Eight men and four women without a history of cardiovascular disease served as normal control subjects to provide a comparison group for baseline pretreatment measurements in heart failure patients. Normal subjects did not receive the study drug. Normal subjects were nonsmokers with no history of cardiovascular or other chronic disease. The mean age of the normal subjects (49 ± 5 years) did not differ from that of the heart failure patients. The protocol was approved by the ethical review committee at Columbia Presbyterian Medical Center. All subjects gave written informed consent before participation.

Brachial artery ultrasound imaging.   Flow-mediated, endothelium-dependent vasodilation in response to transient arterial occlusion was determined with ultrasonographic imaging of the brachial artery with an 11 MHz linear array ultrasound transducer connected to an ATL Apogee 800 plus duplex ultrasound machine (Advanced Technology Laboratories, Bothell, Washington) adapted from previously published methods (15,16). The axial resolution of the 11 MHz transducer is capable of detection of changes in brachial artery diameter of <0.1 mm. Arterial diameter (cm) was determined as the internal dimension of the vessel wall, from trailing edge to leading edge of the anterior and posterior intimal markings, respectively (to confirm full alignment of the ultrasound beam with the maximum anterior-posterior diameter of the brachial artery in its long axis).
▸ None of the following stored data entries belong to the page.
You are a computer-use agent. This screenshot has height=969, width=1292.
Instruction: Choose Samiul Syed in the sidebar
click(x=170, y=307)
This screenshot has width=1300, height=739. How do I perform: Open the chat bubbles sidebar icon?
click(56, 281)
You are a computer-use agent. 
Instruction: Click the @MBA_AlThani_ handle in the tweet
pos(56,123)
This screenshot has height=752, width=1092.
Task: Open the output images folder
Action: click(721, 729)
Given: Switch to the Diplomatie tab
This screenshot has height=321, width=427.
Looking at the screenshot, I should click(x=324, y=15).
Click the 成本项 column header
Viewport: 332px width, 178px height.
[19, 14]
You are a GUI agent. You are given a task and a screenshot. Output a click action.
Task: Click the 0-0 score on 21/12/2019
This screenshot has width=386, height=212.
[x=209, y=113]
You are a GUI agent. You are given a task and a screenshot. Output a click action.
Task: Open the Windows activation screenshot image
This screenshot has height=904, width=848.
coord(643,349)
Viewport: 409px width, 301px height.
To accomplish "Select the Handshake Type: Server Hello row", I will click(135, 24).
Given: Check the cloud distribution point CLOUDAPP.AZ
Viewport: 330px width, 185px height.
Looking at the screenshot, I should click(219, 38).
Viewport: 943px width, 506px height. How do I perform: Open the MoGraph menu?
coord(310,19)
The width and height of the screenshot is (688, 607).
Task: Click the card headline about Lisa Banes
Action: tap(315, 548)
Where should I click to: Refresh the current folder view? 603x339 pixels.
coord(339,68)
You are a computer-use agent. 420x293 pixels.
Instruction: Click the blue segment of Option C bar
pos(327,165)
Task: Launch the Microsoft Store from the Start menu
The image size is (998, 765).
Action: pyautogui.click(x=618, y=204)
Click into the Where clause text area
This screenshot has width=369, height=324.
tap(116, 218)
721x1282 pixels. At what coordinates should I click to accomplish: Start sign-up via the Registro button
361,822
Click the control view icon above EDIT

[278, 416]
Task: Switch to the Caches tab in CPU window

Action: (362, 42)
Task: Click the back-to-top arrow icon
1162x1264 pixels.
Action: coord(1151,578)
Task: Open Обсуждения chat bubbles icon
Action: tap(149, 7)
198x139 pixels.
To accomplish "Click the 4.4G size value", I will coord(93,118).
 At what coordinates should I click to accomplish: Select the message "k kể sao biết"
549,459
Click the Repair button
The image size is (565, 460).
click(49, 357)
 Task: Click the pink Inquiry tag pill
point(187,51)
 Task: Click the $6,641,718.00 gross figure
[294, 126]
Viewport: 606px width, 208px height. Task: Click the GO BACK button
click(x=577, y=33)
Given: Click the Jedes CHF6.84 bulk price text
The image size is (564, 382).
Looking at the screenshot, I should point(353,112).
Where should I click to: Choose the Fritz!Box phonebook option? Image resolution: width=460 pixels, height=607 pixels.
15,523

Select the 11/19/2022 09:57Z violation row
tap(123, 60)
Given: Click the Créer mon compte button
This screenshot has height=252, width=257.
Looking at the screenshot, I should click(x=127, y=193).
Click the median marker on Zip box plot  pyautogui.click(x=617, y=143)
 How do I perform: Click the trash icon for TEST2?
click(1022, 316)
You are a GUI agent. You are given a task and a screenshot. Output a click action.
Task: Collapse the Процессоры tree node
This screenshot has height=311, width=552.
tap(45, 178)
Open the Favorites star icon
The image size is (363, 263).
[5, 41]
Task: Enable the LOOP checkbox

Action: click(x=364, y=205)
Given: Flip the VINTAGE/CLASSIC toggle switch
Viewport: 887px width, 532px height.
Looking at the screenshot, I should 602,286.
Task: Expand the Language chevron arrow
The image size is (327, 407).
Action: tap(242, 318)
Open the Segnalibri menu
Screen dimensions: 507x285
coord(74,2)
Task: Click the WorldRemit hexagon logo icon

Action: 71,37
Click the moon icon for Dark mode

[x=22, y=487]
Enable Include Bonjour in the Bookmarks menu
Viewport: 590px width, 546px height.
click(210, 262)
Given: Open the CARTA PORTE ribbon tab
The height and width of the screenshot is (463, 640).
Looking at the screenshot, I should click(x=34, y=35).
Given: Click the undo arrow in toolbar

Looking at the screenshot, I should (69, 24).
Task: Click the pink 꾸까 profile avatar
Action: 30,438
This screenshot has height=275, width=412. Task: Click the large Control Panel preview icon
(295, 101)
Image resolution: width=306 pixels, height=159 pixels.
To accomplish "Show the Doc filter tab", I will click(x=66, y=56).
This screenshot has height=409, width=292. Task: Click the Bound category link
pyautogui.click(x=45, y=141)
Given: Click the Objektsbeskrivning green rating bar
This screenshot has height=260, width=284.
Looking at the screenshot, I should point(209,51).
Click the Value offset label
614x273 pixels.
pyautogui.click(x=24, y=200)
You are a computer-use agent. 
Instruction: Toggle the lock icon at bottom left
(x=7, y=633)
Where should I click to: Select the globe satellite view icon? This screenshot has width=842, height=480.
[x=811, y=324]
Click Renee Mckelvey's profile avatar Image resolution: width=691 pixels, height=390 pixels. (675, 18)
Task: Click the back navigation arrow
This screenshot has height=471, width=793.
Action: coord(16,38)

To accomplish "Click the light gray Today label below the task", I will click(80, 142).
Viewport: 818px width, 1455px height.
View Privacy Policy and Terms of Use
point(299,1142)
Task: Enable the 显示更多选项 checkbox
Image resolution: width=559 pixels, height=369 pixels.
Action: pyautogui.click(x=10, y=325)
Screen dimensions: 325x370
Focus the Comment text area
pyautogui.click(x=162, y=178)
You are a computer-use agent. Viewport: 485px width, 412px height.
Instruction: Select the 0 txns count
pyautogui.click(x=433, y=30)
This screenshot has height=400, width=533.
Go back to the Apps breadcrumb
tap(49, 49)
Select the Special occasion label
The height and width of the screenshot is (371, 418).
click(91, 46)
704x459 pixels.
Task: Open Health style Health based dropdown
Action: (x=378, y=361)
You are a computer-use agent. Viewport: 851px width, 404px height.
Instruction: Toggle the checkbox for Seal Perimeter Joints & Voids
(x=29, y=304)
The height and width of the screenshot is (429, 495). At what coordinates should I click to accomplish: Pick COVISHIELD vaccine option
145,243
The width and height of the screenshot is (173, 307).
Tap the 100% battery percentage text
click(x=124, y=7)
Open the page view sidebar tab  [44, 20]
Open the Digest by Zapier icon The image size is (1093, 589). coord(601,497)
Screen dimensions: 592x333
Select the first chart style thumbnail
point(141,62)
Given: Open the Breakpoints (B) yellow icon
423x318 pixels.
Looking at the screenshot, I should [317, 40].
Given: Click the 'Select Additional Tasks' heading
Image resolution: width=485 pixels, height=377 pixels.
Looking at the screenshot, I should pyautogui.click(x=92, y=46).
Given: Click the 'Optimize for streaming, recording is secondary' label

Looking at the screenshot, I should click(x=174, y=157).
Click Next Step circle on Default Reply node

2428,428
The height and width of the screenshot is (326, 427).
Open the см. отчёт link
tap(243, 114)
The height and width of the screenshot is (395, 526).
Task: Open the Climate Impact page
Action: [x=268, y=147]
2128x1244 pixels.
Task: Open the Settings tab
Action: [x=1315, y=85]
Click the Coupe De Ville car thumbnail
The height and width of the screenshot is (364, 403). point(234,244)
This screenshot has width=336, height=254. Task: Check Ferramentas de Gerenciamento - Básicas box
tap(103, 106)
Brachial artery blood flow velocity was determined with a 1.2 mm pulsed Doppler ultrasound sampling volume placed in the center of the image of the vessel lumen with internal software correction for the incident angle of 60°. Mean blood flow velocity (cm/s) was determined by calculation of the area under the hand-traced curve of the velocity spectral display. Brachial artery diameter and blood flow velocity were measured at rest and after release of transient arterial occlusion induced by inflation of a forearm blood pressure cuff to suprasystolic pressure for 1, 3 and 5 min. Submaximal (1 and 3 min occlusions) and maximal (5 min occlusion) vasodilatory stimuli were utilized to determine whether a ceiling effect in response to a maximal stimulus might mask drug effects apparent at submaximal stimuli. Sequential occlusions were performed at 5 to 15 min intervals, when blood flow velocity and arterial diameter had returned to baseline. Blood flow velocity was measured for 15 s immediately upon release of the occluding cuff; the mean velocity of the first five beats after release was averaged. Brachial artery diameter was measured at end-diastole 60 to 75 s after release of the occluding cuff; five diameter measurements were averaged. Flow-mediated dilation was determined as the percent change in brachial artery diameter after cuff release compared with the resting brachial artery diameter.

Study design.   This was a prospective, double-blind study of three ascending doses of sildenafil versus placebo. The study drug consisted of a single oral dose of sildenafil (12.5, 25 or 50 mg) or matching placebo prepared by the Columbia Presbyterian Medical Center Research Pharmacy from sildenafil citrate tablets (Viagra, Pfizer U.S. Pharmaceuticals, New York, New York). Treatment assignment was randomly allocated within three blocks of 16 patients (12 sildenafil, 4 placebo in each block) in ascending dose order. Subjects were studied in the postabsorptive state. Brachial artery diameter and blood flow velocity were measured in the supine position at rest and after release of 1, 3 and 5 min of transient arterial occlusion before and 1 h after oral ingestion of study drug (to correspond to peak plasma concentration after oral dosing [17]) by an investigator blinded to treatment assignment. Seated blood pressure was determined in triplicate before and 1 h after the study drug with the cuff method. Mean arterial pressure was calculated from a standard formula. Heart rate and rhythm were electrocardiographically monitored throughout the study.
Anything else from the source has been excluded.